Recorded information START

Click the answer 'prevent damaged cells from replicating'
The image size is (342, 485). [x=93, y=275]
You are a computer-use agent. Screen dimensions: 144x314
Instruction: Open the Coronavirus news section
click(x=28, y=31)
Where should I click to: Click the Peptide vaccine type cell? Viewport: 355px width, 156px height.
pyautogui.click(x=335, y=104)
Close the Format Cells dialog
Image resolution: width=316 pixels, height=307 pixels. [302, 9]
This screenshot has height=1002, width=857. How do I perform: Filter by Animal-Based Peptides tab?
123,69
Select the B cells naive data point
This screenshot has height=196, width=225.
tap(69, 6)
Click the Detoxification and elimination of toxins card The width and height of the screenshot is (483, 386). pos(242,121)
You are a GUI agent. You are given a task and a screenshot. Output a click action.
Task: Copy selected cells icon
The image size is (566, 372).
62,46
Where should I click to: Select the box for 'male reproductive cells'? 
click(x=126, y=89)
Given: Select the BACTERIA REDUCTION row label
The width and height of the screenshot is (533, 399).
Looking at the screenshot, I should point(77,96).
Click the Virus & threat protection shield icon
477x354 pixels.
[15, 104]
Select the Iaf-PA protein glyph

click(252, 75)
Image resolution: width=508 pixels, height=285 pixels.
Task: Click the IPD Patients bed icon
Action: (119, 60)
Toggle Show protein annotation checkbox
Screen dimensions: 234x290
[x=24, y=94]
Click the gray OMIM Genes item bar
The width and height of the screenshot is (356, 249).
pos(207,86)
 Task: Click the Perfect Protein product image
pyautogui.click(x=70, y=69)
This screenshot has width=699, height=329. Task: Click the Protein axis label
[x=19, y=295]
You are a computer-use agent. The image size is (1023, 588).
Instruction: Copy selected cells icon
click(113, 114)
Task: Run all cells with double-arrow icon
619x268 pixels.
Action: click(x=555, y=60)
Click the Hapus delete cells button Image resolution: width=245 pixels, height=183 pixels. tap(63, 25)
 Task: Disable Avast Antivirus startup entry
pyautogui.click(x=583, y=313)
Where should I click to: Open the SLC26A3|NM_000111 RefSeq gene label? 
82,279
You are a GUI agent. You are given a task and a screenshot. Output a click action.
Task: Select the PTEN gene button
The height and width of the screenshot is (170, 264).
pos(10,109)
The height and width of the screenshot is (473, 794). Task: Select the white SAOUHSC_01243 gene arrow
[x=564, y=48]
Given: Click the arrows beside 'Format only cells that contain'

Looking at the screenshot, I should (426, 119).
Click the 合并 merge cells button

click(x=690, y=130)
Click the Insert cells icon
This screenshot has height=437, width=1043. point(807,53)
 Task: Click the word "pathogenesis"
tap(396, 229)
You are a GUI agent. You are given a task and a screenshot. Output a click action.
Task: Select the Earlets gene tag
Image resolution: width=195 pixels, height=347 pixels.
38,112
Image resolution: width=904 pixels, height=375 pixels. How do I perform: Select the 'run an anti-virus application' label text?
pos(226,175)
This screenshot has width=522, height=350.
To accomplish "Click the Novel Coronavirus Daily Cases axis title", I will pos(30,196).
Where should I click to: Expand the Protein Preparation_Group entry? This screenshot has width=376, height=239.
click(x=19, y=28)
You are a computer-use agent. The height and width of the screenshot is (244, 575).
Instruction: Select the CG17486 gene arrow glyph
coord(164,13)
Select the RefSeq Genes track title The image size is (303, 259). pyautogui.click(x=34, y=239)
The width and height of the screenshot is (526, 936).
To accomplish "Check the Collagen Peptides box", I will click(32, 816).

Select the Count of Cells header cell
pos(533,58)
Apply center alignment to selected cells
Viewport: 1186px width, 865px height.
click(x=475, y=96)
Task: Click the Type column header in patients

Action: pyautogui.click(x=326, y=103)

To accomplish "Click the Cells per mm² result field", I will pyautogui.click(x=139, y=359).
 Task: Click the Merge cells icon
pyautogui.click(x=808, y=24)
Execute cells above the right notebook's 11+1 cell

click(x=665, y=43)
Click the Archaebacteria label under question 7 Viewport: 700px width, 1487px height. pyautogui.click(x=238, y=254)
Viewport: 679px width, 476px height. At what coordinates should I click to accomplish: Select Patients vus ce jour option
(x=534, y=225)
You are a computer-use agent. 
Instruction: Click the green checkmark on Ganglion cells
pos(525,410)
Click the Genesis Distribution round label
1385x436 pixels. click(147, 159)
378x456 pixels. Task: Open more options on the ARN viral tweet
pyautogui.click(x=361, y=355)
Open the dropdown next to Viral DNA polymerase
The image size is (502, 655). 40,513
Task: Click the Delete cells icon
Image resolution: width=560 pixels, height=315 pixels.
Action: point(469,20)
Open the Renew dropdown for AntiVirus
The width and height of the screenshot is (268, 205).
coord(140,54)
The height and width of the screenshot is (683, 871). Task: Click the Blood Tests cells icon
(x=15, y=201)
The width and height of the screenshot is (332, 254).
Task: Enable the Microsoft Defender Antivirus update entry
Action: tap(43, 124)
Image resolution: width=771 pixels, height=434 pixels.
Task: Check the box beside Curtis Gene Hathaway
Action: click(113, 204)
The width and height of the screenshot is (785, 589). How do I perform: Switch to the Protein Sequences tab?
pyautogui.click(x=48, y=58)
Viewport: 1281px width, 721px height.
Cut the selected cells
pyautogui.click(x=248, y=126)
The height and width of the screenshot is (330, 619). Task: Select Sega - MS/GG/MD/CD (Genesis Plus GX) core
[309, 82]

Recorded information END

Task details: Scan the records above. Return every line with "computer" in it.

Completed exercise:
You are a computer-use agent. Screen dimensions: 144x314
You are a computer-use agent. The image size is (1023, 588).
You are a computer-use agent. The height and width of the screenshot is (244, 575).
You are a computer-use agent. 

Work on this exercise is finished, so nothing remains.